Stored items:
────────

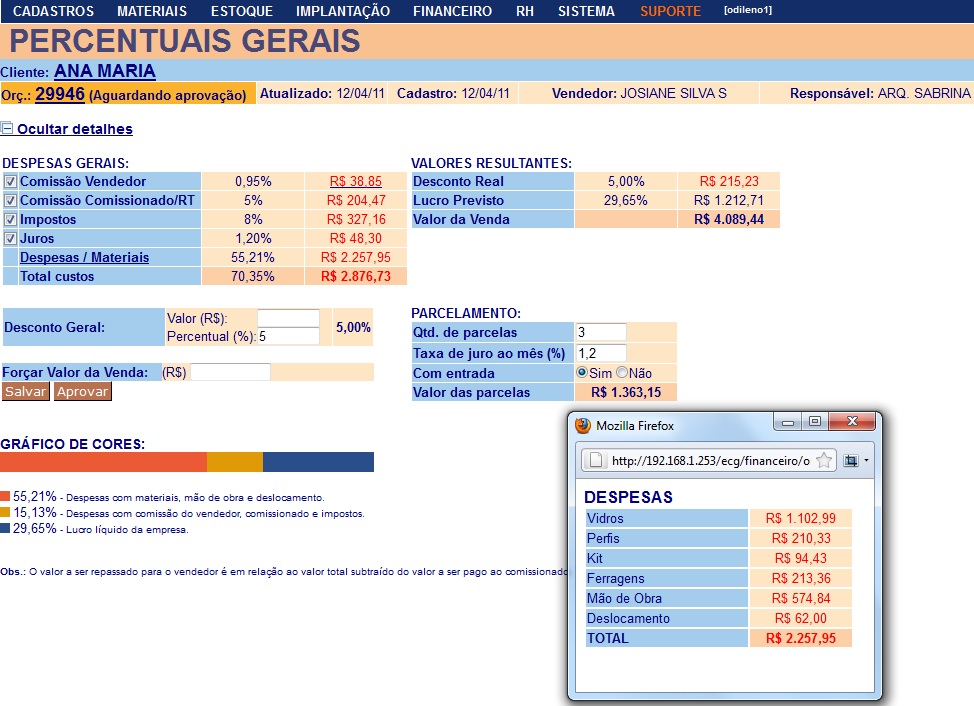The width and height of the screenshot is (974, 706).
Task: Collapse details using the minus box icon
Action: pyautogui.click(x=7, y=129)
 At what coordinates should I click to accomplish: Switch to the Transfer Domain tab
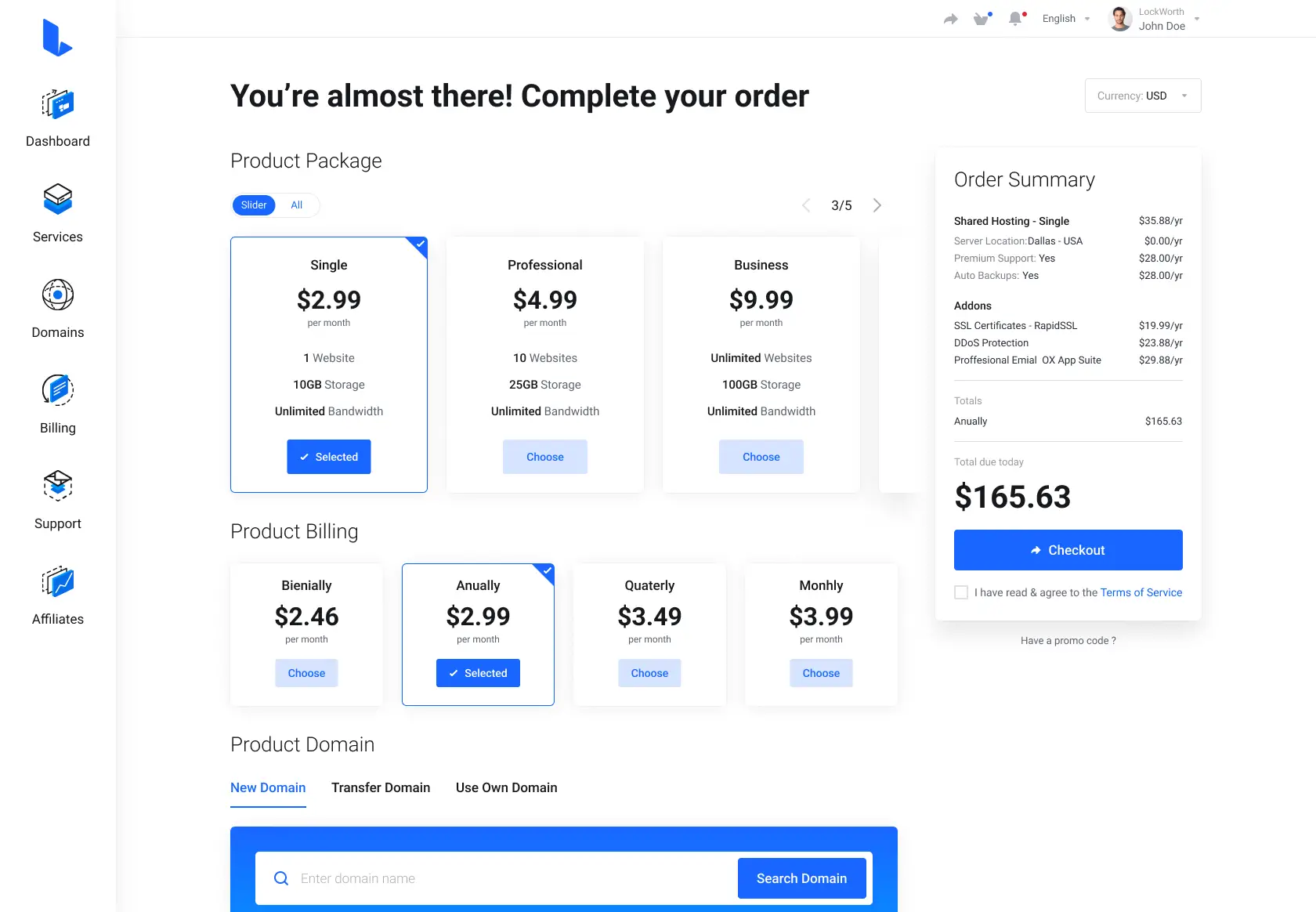pos(381,788)
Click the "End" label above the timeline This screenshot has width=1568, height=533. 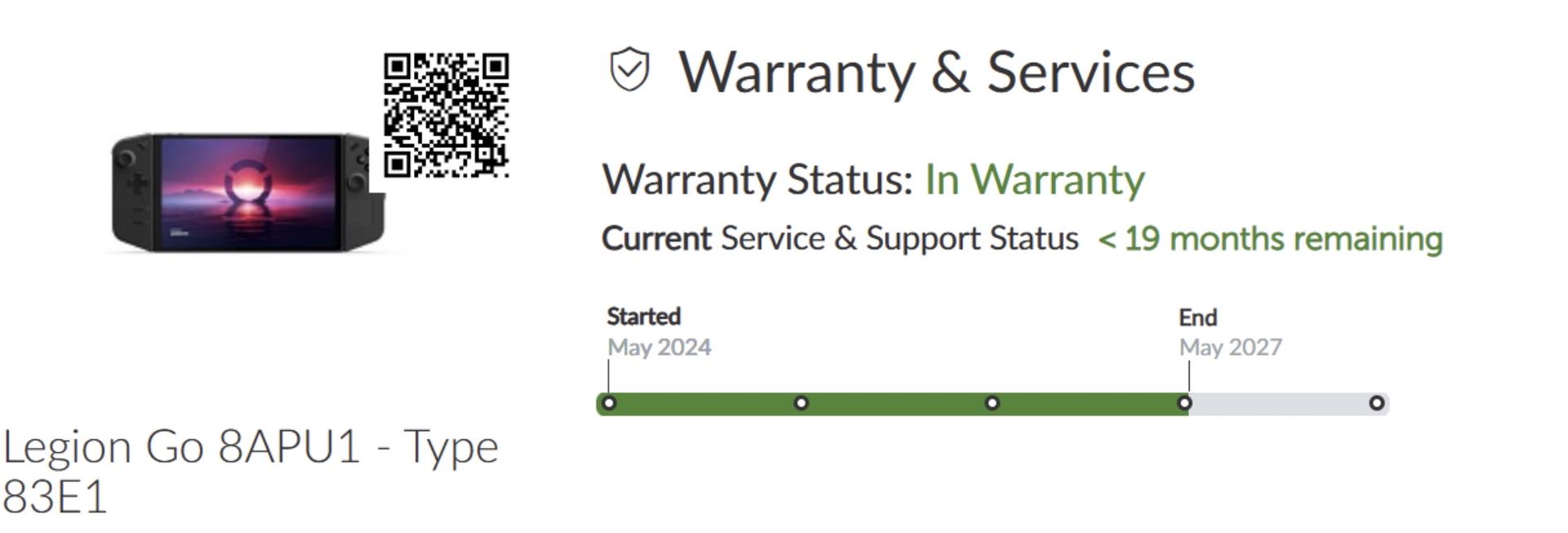pyautogui.click(x=1197, y=317)
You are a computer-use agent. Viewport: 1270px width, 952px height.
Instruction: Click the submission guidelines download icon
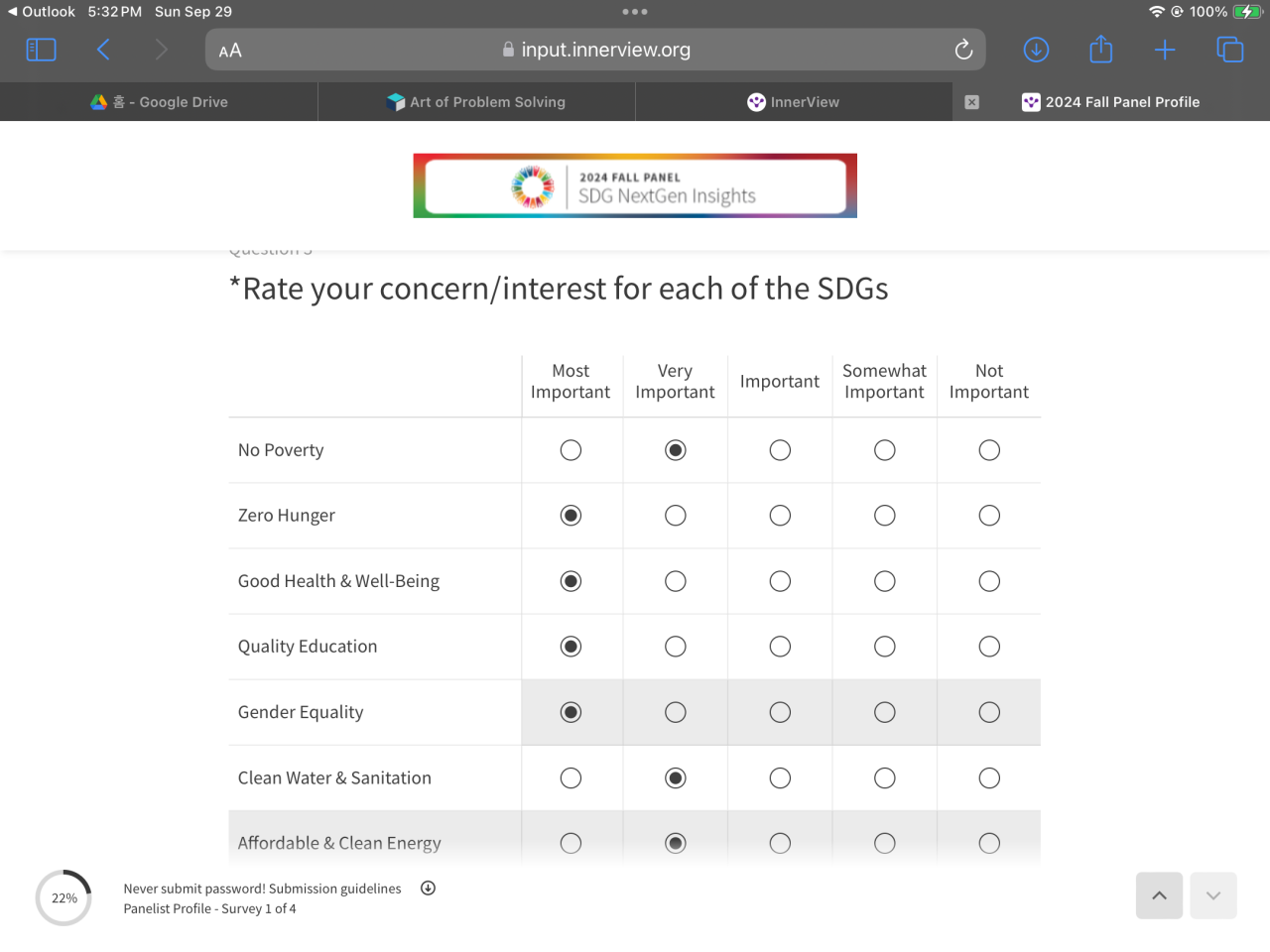click(x=428, y=888)
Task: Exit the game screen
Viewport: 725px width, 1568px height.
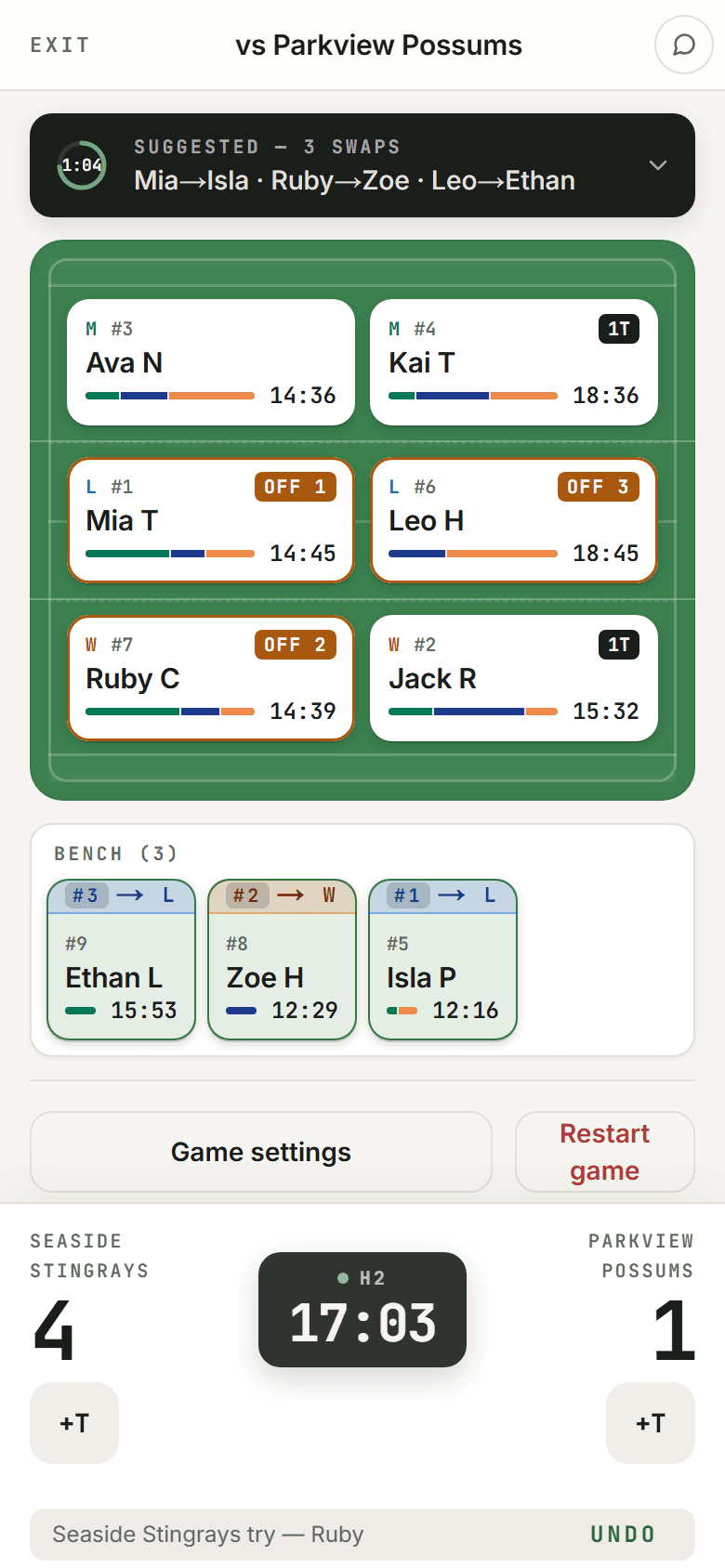Action: click(x=60, y=45)
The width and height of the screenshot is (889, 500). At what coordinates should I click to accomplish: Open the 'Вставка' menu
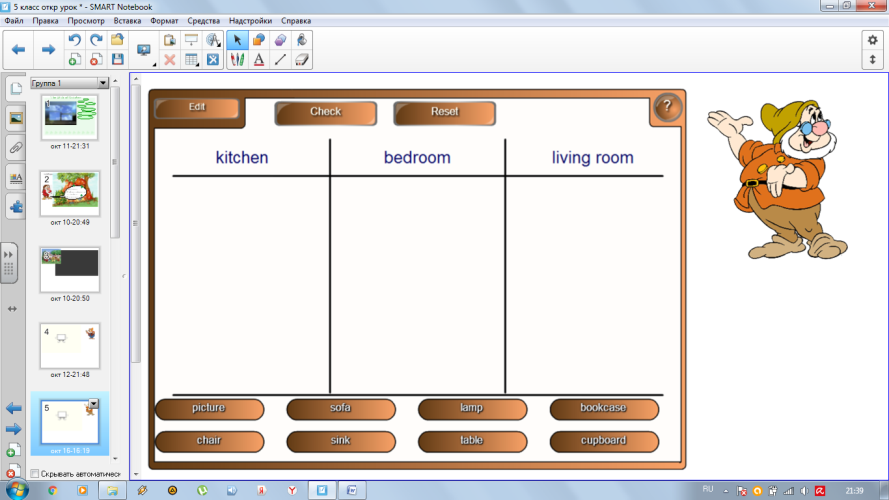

────────

Task item » From the line containing "You are a computer-use" through the end of the entries, quote each line exactly and nothing else, excluding all pictures.

Final answer »
You are a computer-use agent. Viewport: 1270px width, 952px height.
Instruction: Click the submission guidelines download icon
click(x=428, y=888)
Task: Exit the game screen
Viewport: 725px width, 1568px height.
Action: click(x=60, y=45)
The width and height of the screenshot is (889, 500). At what coordinates should I click to accomplish: Open the 'Вставка' menu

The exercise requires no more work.